§ **What the exercise asks**: Reproduce the items verbatim, starting at the line containing "Where should I click to: Open" and ending at the line containing "will (x=652, y=52).".

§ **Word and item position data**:
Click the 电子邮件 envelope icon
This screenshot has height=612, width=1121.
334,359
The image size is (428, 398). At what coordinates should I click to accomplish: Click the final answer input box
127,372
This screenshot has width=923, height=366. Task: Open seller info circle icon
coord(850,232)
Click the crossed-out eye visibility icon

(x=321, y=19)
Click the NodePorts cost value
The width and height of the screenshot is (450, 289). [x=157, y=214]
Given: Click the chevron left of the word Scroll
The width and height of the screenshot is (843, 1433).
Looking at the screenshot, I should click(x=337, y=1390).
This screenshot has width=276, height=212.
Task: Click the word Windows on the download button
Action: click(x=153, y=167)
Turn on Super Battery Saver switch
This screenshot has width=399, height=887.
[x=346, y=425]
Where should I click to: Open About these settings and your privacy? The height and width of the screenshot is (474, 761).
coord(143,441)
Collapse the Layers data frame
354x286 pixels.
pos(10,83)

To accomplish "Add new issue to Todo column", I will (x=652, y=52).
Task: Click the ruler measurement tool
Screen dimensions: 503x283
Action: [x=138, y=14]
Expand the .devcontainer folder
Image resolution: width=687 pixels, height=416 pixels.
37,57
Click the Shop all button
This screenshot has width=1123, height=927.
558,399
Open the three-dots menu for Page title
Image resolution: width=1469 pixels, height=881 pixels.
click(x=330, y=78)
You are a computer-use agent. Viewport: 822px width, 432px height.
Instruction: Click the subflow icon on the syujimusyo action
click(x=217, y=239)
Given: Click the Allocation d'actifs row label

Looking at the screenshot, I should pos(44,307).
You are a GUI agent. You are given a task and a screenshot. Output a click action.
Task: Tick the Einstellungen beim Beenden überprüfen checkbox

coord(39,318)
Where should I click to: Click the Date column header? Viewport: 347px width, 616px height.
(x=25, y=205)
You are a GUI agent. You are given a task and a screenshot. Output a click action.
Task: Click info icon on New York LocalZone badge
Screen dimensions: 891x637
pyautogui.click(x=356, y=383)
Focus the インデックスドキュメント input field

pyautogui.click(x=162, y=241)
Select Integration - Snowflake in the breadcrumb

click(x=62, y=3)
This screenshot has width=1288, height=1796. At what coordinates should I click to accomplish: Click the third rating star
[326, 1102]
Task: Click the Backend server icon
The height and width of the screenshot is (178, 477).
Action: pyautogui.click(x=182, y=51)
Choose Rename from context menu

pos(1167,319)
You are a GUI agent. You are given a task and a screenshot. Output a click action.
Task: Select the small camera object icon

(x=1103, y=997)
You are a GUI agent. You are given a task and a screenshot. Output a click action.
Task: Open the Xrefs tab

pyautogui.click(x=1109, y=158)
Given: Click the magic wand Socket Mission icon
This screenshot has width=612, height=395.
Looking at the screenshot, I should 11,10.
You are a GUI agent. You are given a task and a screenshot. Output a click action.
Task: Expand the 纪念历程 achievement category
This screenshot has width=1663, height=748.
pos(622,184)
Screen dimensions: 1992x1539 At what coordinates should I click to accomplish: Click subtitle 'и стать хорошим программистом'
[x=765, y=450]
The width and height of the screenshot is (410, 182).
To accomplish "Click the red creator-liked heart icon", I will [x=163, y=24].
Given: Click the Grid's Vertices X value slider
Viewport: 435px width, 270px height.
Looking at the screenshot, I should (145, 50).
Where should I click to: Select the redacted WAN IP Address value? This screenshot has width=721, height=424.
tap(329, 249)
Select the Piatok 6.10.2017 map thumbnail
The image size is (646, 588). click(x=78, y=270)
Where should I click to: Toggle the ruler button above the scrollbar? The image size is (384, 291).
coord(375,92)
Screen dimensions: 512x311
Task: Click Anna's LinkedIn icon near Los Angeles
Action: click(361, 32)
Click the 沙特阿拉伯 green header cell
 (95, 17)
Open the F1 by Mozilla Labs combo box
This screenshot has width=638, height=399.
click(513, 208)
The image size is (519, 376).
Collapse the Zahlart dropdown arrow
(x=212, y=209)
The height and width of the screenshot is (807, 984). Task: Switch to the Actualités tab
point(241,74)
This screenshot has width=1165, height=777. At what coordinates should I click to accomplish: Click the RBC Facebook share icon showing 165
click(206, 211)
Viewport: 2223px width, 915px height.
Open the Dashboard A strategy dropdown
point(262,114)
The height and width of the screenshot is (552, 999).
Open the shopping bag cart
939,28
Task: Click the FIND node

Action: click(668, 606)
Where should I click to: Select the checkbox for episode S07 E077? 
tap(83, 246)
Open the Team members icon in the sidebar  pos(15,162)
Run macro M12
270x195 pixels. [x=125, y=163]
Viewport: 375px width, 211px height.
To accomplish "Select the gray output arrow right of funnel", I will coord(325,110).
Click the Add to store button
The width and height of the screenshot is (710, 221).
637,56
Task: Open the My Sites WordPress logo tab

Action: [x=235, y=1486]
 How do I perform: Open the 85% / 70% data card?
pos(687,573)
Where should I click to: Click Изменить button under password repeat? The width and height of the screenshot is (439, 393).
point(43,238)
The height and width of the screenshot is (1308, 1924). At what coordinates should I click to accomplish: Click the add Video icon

§ **Result of the exercise**:
Where should I click to: Open About these settings and your privacy? The height and width of the screenshot is (474, 761).
coord(143,441)
Collapse the Layers data frame
354x286 pixels.
pos(10,83)

To accomplish "Add new issue to Todo column", I will (x=652, y=52).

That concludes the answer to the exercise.